Case study: Dr Asel Sartbaeva
University Research Fellow, 2011-2019
University of Bat
Protein thermal stability using amorphous silica
When Asel Sartbaeva took her daughter Melinda to be vaccinated two days after her birth in 2010 she had little inkling the visit would change her research programme forever. She observed the doctor taking the vaccine from the fridge and was told if it was warmed up before being administered it would spoil.
Sartbaeva had already secured a University Research Fellowship so she could study zeolites, naturally-occurring porous minerals used as catalysts in producing petrol, washing powders and radioactive clean-ups. Soon after, on moving to the University of Bath’s Department of Chemistry as a Research Fellow, her curiosity led to experimentation with silica to see if it could be used to preserve the proteins found in vaccines – doing away with the need for refrigeration.
“The beauty of the University Research Fellowship is that it gave me the freedom to explore a crazy idea,” she says. “Some of the professors I talked to told me it was rubbish, don’t waste your time. Now it is obvious in hindsight but back then I didn’t know. If I was a post-doc I wouldn’t have been able to do this.”
Between 2011 and 2019, Sartbaeva benefited from grants worth £956,000 from the Royal Society. She has developed a silica coating which prevents vaccines degrading at room temperature. It could simplify the distribution and reduce the cost of vaccination for millions of people, especially in hard-to-reach communities. Now her eight-person team, including one student funded by the Royal Society, is working on an injectable device and is in the early stages of considering a spin-out company.

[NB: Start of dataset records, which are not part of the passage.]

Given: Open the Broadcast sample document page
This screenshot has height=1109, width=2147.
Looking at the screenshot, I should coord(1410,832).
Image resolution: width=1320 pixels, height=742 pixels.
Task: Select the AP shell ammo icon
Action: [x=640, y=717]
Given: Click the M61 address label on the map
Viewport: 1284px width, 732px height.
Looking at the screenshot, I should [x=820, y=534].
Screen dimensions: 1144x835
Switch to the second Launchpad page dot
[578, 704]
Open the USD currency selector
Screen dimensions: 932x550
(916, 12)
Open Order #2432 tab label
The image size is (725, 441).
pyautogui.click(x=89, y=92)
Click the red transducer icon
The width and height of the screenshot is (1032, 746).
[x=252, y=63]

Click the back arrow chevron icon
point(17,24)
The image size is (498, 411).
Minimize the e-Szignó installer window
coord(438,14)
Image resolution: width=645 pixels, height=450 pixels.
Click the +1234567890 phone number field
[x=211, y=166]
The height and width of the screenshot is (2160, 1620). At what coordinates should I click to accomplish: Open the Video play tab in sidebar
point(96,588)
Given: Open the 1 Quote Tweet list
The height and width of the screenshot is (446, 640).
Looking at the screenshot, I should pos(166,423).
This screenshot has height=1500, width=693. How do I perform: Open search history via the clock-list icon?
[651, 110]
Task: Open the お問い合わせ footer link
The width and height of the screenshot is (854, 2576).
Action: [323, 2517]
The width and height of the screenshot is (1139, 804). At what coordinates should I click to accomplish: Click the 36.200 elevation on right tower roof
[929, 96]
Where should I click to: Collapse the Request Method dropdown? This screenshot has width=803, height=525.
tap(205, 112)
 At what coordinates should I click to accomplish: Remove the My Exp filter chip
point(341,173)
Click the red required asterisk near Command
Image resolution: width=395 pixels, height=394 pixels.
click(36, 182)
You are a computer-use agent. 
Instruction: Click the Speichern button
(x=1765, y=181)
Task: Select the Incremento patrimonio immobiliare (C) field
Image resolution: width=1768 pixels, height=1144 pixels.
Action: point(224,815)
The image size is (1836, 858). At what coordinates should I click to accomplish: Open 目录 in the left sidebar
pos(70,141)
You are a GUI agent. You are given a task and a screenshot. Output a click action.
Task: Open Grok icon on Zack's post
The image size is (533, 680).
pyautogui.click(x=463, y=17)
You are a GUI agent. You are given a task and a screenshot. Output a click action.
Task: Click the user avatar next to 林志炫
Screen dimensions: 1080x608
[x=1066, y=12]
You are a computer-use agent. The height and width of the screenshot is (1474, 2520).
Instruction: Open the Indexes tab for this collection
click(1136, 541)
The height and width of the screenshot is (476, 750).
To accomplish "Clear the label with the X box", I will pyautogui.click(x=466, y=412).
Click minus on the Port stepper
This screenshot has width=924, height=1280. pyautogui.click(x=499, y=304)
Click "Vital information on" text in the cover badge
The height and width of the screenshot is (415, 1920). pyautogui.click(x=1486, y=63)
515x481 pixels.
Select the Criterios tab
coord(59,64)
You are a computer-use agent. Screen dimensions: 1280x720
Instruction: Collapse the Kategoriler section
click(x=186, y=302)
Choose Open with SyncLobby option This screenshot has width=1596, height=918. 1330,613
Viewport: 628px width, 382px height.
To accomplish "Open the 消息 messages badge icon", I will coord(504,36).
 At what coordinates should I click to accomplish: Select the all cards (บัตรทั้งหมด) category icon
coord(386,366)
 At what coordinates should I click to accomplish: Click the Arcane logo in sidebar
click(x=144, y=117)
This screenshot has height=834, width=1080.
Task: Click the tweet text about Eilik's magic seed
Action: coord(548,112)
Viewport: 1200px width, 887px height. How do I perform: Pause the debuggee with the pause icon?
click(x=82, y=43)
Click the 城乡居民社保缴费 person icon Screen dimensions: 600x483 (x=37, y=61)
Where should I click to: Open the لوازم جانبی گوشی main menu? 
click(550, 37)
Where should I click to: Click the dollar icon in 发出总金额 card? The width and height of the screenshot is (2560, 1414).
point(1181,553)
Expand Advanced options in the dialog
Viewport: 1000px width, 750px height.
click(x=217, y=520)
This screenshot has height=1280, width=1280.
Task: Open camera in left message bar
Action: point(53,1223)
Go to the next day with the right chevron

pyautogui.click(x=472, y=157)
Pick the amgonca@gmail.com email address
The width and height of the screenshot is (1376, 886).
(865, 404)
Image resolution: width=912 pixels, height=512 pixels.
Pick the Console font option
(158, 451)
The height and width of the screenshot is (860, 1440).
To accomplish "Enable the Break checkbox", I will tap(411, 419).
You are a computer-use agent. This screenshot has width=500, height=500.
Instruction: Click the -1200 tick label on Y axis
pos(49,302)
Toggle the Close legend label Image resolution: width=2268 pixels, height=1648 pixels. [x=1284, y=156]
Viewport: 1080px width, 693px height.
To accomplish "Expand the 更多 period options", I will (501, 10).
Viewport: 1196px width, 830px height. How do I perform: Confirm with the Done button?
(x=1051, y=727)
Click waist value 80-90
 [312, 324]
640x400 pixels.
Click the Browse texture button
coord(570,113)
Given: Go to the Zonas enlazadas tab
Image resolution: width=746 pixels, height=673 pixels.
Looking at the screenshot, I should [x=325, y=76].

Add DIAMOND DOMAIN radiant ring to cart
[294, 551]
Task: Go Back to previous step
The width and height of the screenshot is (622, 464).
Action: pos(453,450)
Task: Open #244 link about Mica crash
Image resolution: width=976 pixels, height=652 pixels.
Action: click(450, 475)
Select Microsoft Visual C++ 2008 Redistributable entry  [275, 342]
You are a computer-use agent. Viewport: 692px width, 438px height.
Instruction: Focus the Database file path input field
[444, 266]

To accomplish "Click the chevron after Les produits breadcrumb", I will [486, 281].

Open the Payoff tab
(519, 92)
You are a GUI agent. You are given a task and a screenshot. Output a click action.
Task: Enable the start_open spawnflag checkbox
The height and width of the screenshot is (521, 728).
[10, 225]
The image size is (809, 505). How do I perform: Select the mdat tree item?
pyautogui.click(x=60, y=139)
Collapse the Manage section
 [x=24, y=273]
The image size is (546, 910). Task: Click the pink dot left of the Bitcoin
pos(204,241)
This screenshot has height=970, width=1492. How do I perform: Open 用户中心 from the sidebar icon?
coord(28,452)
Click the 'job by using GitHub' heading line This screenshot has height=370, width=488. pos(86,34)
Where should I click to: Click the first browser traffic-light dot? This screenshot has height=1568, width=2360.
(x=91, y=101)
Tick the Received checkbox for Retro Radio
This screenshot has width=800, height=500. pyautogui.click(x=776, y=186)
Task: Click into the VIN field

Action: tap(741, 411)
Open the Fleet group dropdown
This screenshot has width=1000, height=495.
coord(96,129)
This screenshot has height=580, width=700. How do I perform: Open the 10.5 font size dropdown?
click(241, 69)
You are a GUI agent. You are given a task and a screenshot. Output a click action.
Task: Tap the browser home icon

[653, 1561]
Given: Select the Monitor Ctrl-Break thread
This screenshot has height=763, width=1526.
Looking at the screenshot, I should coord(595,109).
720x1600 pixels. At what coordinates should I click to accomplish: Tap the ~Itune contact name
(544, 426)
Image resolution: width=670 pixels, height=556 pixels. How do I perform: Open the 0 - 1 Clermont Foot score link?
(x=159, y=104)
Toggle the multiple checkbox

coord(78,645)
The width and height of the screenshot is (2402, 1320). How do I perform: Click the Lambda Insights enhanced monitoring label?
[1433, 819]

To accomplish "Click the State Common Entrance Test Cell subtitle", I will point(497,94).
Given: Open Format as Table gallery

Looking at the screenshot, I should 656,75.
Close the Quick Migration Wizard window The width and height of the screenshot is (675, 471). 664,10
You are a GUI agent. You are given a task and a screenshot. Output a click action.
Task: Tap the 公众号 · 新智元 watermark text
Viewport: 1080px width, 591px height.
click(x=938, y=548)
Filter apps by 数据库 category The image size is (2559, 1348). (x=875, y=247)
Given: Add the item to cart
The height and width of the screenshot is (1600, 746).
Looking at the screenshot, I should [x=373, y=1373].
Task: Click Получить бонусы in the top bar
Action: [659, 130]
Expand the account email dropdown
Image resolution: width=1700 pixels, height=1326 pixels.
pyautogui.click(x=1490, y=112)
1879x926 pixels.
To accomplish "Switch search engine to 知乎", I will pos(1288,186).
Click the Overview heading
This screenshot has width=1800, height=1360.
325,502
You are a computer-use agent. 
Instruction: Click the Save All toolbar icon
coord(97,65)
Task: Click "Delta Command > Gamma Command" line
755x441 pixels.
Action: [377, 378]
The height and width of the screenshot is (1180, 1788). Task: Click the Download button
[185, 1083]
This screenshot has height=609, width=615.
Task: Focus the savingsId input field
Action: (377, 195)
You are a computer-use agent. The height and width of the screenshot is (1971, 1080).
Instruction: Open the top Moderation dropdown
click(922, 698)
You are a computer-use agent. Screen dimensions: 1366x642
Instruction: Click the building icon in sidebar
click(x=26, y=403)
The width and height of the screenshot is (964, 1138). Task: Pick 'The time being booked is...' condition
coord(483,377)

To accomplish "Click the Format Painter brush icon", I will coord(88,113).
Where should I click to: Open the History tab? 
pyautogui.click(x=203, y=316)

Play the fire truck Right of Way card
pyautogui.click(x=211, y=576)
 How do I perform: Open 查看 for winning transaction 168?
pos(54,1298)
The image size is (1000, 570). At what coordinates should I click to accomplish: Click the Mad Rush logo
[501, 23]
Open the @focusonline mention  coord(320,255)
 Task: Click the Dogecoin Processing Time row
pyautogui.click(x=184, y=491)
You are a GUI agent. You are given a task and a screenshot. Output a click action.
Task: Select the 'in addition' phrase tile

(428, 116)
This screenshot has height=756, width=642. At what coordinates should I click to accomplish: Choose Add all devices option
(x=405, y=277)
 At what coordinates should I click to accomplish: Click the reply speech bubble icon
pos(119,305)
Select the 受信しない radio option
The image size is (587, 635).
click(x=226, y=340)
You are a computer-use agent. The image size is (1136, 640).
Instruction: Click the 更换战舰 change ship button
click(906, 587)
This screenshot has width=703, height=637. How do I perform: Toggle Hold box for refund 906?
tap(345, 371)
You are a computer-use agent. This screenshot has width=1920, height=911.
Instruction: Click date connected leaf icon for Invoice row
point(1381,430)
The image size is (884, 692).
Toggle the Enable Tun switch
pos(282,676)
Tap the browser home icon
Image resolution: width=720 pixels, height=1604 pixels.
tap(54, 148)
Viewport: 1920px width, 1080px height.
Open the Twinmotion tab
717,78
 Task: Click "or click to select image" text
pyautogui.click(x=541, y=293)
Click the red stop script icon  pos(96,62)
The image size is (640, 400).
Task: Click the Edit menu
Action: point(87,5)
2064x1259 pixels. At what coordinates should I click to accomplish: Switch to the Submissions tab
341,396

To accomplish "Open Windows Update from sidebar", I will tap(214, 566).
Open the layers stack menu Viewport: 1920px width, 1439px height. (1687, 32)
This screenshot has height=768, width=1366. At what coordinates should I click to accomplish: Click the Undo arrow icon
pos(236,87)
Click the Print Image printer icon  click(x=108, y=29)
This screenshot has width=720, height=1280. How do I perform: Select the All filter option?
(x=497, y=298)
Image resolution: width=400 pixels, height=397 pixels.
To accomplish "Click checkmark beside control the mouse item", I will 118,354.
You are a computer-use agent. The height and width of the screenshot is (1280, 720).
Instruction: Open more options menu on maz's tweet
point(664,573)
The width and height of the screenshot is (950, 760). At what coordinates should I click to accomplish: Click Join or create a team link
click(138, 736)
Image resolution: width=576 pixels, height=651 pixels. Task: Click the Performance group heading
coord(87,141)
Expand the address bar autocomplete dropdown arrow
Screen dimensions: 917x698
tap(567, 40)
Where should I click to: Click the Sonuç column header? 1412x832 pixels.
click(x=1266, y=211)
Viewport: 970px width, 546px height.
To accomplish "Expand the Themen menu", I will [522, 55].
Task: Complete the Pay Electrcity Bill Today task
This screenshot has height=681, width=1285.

From her fellowship induction day she remembers questions over whether the awards could be used to work on something other than the projects the successful candidates applied with. “We were told that because the Royal Society backs individuals they don’t really mind exactly what we are doing as long as the quality of the science we produce is of a high standard. There was no pressure to do exactly what we said we would.”
Sartbaeva, who grew up in Kyrgyzstan and for whom English is a third language, also took advantage of Royal Society courses in media training, entrepreneurship and patenting. She credits the renown of the University Research Fellowship for the conference speaking invitations she has received. Now Sartbaeva is producing films for primary school children that explain experimental chemistry and processes such as crystallisation and polymerisation. Her original project on zeolites is still running too.